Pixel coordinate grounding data
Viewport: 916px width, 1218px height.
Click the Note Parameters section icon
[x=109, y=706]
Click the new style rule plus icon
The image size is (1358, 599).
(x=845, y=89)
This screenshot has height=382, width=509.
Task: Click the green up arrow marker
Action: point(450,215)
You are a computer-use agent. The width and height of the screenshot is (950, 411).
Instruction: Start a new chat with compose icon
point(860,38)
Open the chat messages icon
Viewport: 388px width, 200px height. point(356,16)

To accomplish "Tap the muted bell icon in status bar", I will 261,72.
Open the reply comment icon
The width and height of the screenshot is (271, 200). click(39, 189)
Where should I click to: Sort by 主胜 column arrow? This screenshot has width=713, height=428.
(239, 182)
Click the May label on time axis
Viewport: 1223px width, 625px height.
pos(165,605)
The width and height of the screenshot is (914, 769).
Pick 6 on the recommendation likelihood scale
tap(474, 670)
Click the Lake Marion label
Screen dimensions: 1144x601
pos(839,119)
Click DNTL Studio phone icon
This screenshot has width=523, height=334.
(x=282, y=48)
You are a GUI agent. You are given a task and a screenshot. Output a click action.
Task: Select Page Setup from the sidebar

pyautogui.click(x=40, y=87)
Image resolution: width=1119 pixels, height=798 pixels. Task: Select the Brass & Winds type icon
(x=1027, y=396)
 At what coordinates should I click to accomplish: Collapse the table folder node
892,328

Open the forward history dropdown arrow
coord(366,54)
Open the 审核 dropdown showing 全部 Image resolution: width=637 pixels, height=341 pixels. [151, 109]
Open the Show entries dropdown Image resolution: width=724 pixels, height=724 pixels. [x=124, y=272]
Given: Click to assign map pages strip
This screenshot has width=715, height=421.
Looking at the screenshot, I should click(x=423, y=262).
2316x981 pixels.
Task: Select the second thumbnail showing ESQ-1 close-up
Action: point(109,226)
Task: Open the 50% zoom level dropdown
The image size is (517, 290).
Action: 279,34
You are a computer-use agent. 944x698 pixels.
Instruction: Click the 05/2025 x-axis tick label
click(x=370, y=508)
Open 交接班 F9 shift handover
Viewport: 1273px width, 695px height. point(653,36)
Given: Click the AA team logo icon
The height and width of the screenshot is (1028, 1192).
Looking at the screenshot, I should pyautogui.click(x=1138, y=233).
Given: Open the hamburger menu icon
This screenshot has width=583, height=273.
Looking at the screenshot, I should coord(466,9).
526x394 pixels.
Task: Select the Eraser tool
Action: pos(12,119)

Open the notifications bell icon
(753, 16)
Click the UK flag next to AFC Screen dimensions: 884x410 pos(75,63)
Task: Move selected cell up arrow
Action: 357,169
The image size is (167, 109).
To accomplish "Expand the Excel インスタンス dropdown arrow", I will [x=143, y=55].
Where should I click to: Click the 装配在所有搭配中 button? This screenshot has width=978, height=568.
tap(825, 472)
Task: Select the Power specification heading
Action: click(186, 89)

Problem to work on: The answer must be an exact copy of every entry.

Reply to the exercise:
Viewport: 916px width, 1218px height.
Click the Note Parameters section icon
[x=109, y=706]
Click the new style rule plus icon
The image size is (1358, 599).
(x=845, y=89)
This screenshot has height=382, width=509.
Task: Click the green up arrow marker
Action: point(450,215)
You are a computer-use agent. The width and height of the screenshot is (950, 411).
Instruction: Start a new chat with compose icon
point(860,38)
Open the chat messages icon
Viewport: 388px width, 200px height. point(356,16)

To accomplish "Tap the muted bell icon in status bar", I will 261,72.
Open the reply comment icon
The width and height of the screenshot is (271, 200). click(39, 189)
Where should I click to: Sort by 主胜 column arrow? This screenshot has width=713, height=428.
(239, 182)
Click the May label on time axis
Viewport: 1223px width, 625px height.
pos(165,605)
The width and height of the screenshot is (914, 769).
Pick 6 on the recommendation likelihood scale
tap(474, 670)
Click the Lake Marion label
Screen dimensions: 1144x601
pos(839,119)
Click DNTL Studio phone icon
This screenshot has width=523, height=334.
(x=282, y=48)
You are a GUI agent. You are given a task and a screenshot. Output a click action.
Task: Select Page Setup from the sidebar

pyautogui.click(x=40, y=87)
Image resolution: width=1119 pixels, height=798 pixels. Task: Select the Brass & Winds type icon
(x=1027, y=396)
 At what coordinates should I click to accomplish: Collapse the table folder node
892,328

Open the forward history dropdown arrow
coord(366,54)
Open the 审核 dropdown showing 全部 Image resolution: width=637 pixels, height=341 pixels. [151, 109]
Open the Show entries dropdown Image resolution: width=724 pixels, height=724 pixels. [x=124, y=272]
Given: Click to assign map pages strip
This screenshot has width=715, height=421.
Looking at the screenshot, I should click(x=423, y=262).
2316x981 pixels.
Task: Select the second thumbnail showing ESQ-1 close-up
Action: point(109,226)
Task: Open the 50% zoom level dropdown
The image size is (517, 290).
Action: 279,34
You are a computer-use agent. 944x698 pixels.
Instruction: Click the 05/2025 x-axis tick label
click(x=370, y=508)
Open 交接班 F9 shift handover
Viewport: 1273px width, 695px height. point(653,36)
Given: Click the AA team logo icon
The height and width of the screenshot is (1028, 1192).
Looking at the screenshot, I should pyautogui.click(x=1138, y=233).
Given: Open the hamburger menu icon
This screenshot has width=583, height=273.
Looking at the screenshot, I should coord(466,9).
526x394 pixels.
Task: Select the Eraser tool
Action: pos(12,119)

Open the notifications bell icon
(753, 16)
Click the UK flag next to AFC Screen dimensions: 884x410 pos(75,63)
Task: Move selected cell up arrow
Action: 357,169
The image size is (167, 109).
To accomplish "Expand the Excel インスタンス dropdown arrow", I will [x=143, y=55].
Where should I click to: Click the 装配在所有搭配中 button? This screenshot has width=978, height=568.
tap(825, 472)
Task: Select the Power specification heading
Action: click(186, 89)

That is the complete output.